Tuesday, May 03, 2016
On the return of the long-form census to Canada in 2016
It's time for Canadians to deal with the 2016 Census, and this year, as the Liberal government has promised, the long-form census is back. CBC News' Hannah Jackson outlined this in "The long-form census is back, it's online — and this time, it's mandatory".
Statistics Canada today officially begins mailing out access codes so Canadians can prepare to complete the 2016 census online — either the regular or the newly restored long-form version — next week.
Census Day is May 10, but Statistics Canada is encouraging Canadians to complete their census forms as soon as they receive them.
The letters will provide a 16-digit access code to allow households to complete the census online, but also gives Canadians the option of having a paper version mailed to their homes.
[. . .]
One in four randomly selected households in Canada will receive the 36-page long-form questionnaire known as the National Household Survey, while the remainder of Canadians will receive the 10-question short version. Both are mandatory.
Under Section 31 of the Statistics Act, the consequence for failing to provide information to a mandatory census or falsely answering is liable to a summary conviction carrying a fine of up to $500, imprisonment of up to three months, or both.
The import of the census is outlined in Jordan Press' Canadian Press article "Long-form census forms return to mailboxes this week after absence", published at MacLean's and the Toronto Star.
For provincial coffers, the population estimates in the census determine how much per capita funding they will receive in transfers from the federal government.
For local governments and community groups, the demographic details in neighbourhoods help with decisions on where to place new schools, transit routes, seniors’ housing and emergency services.

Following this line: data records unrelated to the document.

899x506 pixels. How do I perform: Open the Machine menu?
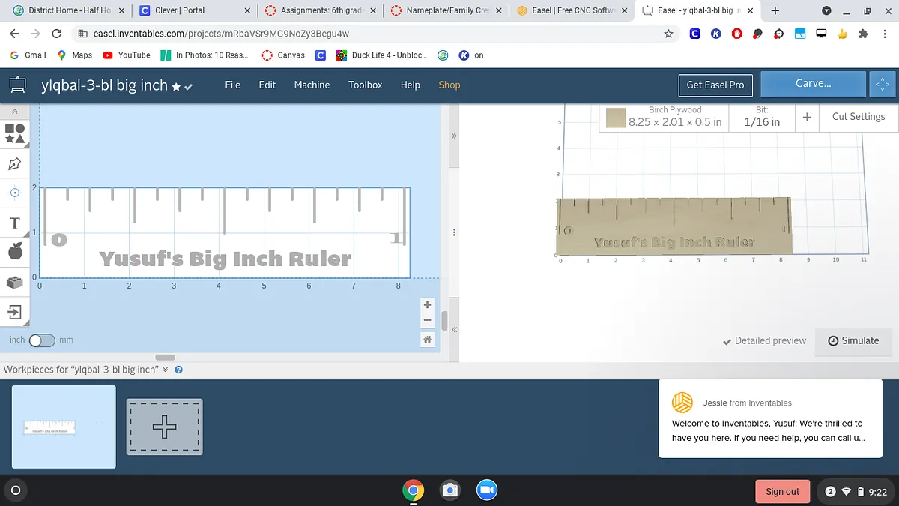pyautogui.click(x=312, y=85)
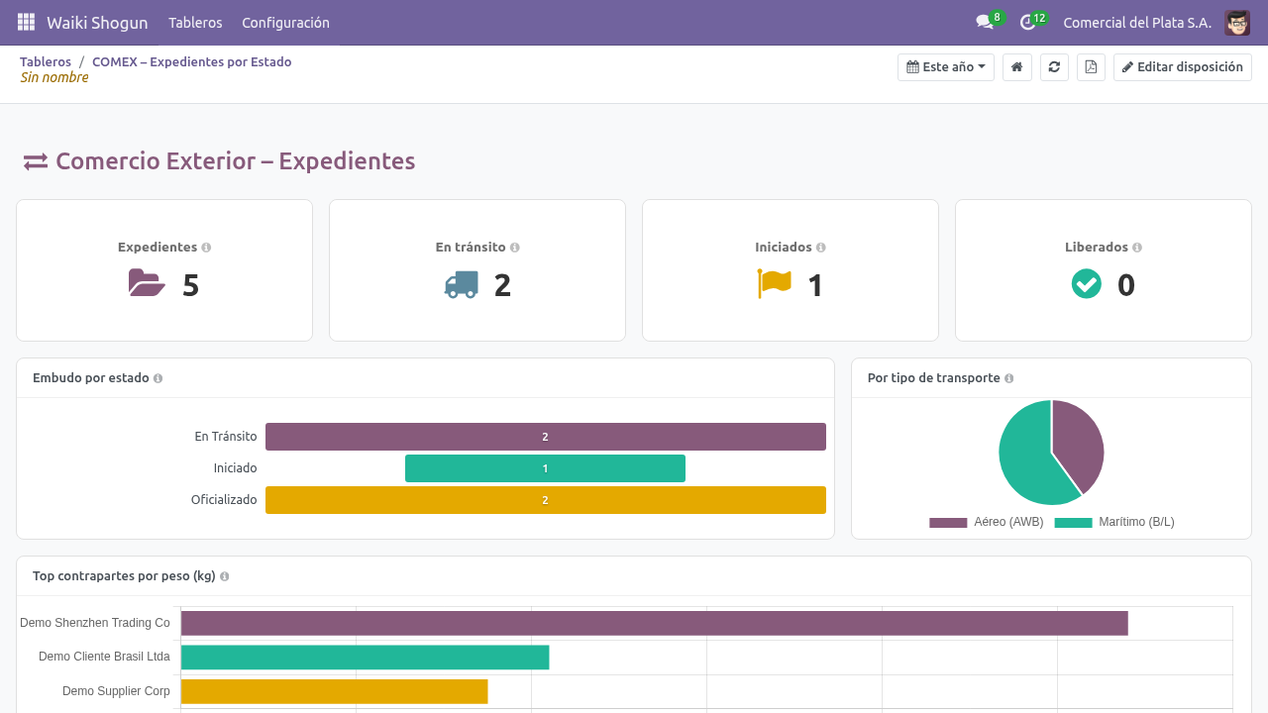This screenshot has width=1268, height=713.
Task: Click info icon next to Expedientes
Action: [206, 248]
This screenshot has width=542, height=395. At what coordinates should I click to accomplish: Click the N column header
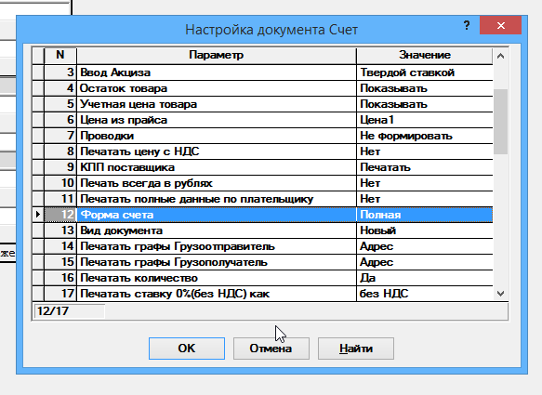tap(60, 55)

For companies, the census data act as a much-needed complement to what’s become known as big data.
“Some people wonder, well, why do you even need a census when we have big data?” said Jan Kestle, president of Environics Analytics.
“When you combine the kind of data we now can collect with census data, you can really get a more integrated view of what consumers want both in terms of products and services and that’s also true in terms of what citizens want from government.”
The politics behind the 2011 cancellation are also explored briefly by Press.
The previous Conservative government replaced the long-form census with the voluntary survey five years ago in a move that caught many by surprise and lit a political fuse over the depth of data Statistics Canada collected through regular population counts. The results from the 2011 count prevented comparisons to previous years, left out some small communities over quality concerns, and raised reliability questions around response rates of immigrants and aboriginals.
As one of its first acts in government, the Liberals brought back the mandatory, long-form questionnaire.
Kestle said there will remain gaps in the data collected five years ago, but the return of the long-form census this year should bridge many of them created by the one-time absence.
“To be realistic, of course there will be breaks (in data), but I think missing one (census) is not nearly as bad as if we hadn’t had it come back,” she said.
Craig Silverman's humourous article at Buzzfeed is worth reading for the chuckles.